Nutritional Information
• Nutritional Highlights
• This soup is a powerhouse of plant-based nutrition! It’s packed with protein and fiber from the kidney beans, which aids in digestion and keeps you feeling full and satisfied. Carrots, celery, and onion provide essential vitamins and antioxidants. A truly wholesome and nourishing meal in one bowl. (Approx. 350 calories per serving, excluding garnishes).
Pro Tips
• For faster cooking and easier digestion, soak the dried beans in water overnight before you begin.
• For a deeper, more complex flavor, sauté the onion, carrots, celery, and garlic in the olive oil for 5-7 minutes before adding the beans and water.
• To prevent the pasta from becoming mushy in leftovers, cook it separately and add it to individual bowls just before serving.
• Stir in a few handfuls of fresh spinach or kale during the last 5 minutes of cooking for an extra boost of nutrients and color.
FAQ
Q: How can I make this Tuscan bean soup vegan
A: To make this recipe completely vegan, simply omit the Parmesan cheese garnish or replace it with a store-bought vegan Parmesan alternative. For a cheesy, savory flavor, you can also sprinkle nutritional yeast on top before serving.
Q: Can I use canned beans instead of dried beans
A: Yes, you can use canned beans to save time. You will need approximately three 15-ounce cans of red kidney beans, rinsed and drained. Sauté the vegetables first as suggested in the pro-tips, then add the beans and broth, and simmer for about 20-25 minutes to let the flavors meld before proceeding with the blending step.
Q: Is this soup a good source of vegetarian protein
A: Absolutely. Red kidney beans are a fantastic source of plant-based protein and fiber. This soup is designed to be a complete and satisfying meal, providing essential nutrients that will keep you feeling full and energized.
Q: How do I make this recipe gluten-free
A: Making this soup gluten-free is very easy. Simply substitute the fettuccine with your favorite gluten-free pasta.

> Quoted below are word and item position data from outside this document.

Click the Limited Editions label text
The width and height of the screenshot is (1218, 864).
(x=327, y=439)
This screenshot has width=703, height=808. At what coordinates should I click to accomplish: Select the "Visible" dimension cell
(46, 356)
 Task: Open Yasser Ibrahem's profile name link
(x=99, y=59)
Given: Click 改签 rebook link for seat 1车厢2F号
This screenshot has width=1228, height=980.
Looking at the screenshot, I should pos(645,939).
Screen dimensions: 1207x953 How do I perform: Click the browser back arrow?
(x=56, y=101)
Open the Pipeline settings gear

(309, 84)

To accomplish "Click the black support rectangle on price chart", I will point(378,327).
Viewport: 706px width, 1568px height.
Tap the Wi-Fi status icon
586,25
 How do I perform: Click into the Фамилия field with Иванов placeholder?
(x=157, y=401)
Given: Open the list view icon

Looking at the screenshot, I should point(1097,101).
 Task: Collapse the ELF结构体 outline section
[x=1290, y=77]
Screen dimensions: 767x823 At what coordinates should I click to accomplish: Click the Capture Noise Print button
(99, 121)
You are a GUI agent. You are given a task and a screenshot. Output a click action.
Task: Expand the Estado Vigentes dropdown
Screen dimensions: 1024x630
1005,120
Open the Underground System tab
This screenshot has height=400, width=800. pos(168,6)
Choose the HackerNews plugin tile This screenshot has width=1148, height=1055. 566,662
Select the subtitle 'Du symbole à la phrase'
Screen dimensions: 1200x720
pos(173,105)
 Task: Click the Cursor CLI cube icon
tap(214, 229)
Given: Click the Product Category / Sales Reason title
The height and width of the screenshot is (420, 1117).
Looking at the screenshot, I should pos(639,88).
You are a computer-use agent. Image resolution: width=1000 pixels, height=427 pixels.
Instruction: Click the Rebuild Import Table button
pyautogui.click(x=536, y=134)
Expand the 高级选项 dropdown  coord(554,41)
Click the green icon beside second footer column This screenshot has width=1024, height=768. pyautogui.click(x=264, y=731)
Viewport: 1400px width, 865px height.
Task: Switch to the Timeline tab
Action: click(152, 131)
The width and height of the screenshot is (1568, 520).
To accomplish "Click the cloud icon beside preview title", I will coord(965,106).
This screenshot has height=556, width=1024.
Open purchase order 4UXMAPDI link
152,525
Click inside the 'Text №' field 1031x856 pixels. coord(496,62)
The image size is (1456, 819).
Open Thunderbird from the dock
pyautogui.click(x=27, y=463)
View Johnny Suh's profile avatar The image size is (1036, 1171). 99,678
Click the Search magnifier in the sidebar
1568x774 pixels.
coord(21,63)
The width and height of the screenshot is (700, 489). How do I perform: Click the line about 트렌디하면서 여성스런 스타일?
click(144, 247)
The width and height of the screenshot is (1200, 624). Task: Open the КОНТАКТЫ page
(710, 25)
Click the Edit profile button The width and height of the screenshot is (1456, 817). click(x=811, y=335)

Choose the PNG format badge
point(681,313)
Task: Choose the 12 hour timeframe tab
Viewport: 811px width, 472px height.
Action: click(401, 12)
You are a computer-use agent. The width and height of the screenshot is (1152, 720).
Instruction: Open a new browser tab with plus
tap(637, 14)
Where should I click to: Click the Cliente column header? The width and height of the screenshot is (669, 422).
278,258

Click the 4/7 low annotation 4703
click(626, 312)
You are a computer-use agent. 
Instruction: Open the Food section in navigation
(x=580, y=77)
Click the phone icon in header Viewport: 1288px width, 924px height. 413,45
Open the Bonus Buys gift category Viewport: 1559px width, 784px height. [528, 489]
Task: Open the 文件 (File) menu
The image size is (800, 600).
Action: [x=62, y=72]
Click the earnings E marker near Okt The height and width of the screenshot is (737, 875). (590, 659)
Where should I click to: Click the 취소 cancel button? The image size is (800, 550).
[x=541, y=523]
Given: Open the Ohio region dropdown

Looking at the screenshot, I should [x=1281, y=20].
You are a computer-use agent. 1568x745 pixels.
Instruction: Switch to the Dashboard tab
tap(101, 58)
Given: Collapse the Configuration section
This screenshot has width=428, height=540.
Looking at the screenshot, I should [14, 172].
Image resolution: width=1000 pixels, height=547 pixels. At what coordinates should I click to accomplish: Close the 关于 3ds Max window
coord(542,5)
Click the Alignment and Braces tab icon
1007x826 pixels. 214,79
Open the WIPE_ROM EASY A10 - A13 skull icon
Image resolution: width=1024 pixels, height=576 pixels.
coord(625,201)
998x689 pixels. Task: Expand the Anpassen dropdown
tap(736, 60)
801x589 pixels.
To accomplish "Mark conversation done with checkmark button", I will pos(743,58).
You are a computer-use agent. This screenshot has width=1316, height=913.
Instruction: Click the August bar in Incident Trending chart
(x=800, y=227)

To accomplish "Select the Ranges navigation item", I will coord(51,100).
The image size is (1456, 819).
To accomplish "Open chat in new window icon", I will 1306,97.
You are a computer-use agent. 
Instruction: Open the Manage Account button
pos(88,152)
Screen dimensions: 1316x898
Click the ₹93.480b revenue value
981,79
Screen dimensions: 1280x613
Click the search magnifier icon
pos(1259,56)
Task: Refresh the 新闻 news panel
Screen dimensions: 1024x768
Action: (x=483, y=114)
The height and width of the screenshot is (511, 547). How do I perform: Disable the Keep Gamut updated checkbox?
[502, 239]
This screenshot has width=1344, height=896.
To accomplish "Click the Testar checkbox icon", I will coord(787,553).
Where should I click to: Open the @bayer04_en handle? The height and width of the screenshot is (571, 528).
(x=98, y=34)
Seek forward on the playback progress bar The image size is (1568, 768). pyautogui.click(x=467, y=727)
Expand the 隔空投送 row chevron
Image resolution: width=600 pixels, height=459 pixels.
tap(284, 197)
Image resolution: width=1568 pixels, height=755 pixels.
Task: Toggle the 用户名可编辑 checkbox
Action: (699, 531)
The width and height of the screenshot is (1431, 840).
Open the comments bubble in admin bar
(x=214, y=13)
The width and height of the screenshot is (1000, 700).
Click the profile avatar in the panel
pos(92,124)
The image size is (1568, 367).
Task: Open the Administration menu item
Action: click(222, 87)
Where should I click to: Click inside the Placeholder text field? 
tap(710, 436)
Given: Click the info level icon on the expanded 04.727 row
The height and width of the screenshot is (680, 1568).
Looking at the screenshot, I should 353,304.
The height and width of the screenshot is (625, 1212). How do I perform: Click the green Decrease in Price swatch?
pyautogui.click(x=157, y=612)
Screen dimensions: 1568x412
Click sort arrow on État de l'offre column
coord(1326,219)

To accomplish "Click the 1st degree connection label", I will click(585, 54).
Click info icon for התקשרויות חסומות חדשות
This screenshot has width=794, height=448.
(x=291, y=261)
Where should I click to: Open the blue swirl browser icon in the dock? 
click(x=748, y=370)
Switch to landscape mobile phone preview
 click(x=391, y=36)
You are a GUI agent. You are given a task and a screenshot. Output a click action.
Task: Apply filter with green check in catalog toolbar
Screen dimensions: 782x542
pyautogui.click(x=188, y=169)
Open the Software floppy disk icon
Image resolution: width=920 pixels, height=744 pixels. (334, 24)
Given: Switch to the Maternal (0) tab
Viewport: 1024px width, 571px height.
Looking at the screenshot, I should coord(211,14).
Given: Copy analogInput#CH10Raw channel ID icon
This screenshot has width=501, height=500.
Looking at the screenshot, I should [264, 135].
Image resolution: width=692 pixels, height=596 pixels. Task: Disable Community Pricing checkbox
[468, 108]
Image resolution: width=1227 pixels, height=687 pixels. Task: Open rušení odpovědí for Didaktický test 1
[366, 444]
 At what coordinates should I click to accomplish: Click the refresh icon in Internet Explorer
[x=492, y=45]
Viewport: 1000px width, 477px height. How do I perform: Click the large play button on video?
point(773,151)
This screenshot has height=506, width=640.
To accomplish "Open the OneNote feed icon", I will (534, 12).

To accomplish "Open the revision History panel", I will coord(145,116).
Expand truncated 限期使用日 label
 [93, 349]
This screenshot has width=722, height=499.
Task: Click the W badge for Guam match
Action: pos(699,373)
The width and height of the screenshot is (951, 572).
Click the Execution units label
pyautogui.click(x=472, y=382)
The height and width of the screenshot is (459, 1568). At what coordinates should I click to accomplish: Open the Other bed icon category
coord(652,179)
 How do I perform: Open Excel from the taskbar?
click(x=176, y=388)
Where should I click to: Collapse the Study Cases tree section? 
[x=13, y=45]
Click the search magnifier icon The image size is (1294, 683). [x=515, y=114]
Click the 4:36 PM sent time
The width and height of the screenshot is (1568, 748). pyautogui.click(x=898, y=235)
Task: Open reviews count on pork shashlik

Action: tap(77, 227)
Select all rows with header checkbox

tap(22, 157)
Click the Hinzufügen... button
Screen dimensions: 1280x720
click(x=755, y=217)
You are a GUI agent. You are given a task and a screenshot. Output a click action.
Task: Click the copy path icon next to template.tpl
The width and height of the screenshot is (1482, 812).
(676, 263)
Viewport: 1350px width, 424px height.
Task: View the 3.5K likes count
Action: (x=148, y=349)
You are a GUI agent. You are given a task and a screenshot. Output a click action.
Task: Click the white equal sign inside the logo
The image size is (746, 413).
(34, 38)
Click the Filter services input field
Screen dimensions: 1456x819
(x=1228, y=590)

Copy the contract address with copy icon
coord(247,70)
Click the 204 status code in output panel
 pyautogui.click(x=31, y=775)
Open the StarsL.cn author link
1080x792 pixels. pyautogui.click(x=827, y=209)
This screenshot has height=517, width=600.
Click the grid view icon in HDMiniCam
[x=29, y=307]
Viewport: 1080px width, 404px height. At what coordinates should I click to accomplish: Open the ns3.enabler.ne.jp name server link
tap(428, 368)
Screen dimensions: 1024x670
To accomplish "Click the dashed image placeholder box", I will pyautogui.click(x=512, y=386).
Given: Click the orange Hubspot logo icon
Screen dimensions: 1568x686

Be sure to check the package for the recommended cooking time, as it may vary from traditional wheat-based pasta.
Q: What is the best way to store leftovers so the pasta doesn’t get mushy
A: For the best texture, it’s recommended to store the soup and pasta separately. Keep the soup base in an airtight container in the refrigerator for up to 4 days. When you’re ready to serve, simply reheat the soup and add freshly cooked pasta to each bowl.